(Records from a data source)
------
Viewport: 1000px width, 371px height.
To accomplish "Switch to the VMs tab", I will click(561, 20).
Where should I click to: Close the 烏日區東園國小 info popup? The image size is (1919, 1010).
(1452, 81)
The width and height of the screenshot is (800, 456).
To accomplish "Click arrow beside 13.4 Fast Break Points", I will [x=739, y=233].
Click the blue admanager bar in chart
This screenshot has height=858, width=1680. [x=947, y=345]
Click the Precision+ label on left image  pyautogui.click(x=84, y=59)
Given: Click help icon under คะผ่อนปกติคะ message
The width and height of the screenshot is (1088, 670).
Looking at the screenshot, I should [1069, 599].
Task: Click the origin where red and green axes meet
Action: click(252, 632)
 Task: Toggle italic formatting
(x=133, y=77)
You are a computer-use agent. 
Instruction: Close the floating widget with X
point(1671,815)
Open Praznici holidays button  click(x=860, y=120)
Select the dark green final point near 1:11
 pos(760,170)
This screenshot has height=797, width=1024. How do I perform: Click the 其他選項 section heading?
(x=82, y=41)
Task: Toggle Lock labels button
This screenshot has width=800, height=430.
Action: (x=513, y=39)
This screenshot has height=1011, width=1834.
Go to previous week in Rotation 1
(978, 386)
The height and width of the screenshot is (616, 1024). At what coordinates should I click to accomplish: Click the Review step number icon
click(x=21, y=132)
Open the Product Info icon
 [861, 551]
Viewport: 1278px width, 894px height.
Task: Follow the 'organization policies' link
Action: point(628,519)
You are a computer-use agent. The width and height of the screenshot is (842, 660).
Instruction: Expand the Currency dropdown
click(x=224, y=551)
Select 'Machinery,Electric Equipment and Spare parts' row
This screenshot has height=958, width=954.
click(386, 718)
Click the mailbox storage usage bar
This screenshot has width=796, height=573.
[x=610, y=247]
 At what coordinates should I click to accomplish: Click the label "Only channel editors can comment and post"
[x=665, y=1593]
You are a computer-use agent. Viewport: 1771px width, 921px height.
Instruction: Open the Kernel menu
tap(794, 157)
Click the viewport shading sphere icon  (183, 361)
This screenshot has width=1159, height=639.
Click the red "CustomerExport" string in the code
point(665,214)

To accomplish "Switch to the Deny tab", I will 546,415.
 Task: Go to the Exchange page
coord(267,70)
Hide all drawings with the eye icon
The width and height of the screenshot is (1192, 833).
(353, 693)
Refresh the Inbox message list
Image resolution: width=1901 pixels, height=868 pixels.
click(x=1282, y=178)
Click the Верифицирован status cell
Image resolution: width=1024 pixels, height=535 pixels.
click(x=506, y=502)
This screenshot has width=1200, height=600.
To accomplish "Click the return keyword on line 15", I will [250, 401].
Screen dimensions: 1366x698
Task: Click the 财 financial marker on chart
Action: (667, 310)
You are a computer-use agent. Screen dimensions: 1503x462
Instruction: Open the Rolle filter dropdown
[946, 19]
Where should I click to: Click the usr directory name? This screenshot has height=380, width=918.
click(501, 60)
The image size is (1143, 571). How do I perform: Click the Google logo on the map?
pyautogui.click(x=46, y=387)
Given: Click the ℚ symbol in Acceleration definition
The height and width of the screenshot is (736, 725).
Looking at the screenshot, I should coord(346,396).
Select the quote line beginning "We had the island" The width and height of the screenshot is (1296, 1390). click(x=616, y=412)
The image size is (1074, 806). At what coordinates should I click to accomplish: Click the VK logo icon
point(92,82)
------
> _Aim of the exercise_
Keep only the lines from the one containing "Select the quote" to the end of the entries, and repeat them exactly.

> _Completed exercise_
Select the quote line beginning "We had the island" The width and height of the screenshot is (1296, 1390). click(x=616, y=412)
The image size is (1074, 806). At what coordinates should I click to accomplish: Click the VK logo icon
point(92,82)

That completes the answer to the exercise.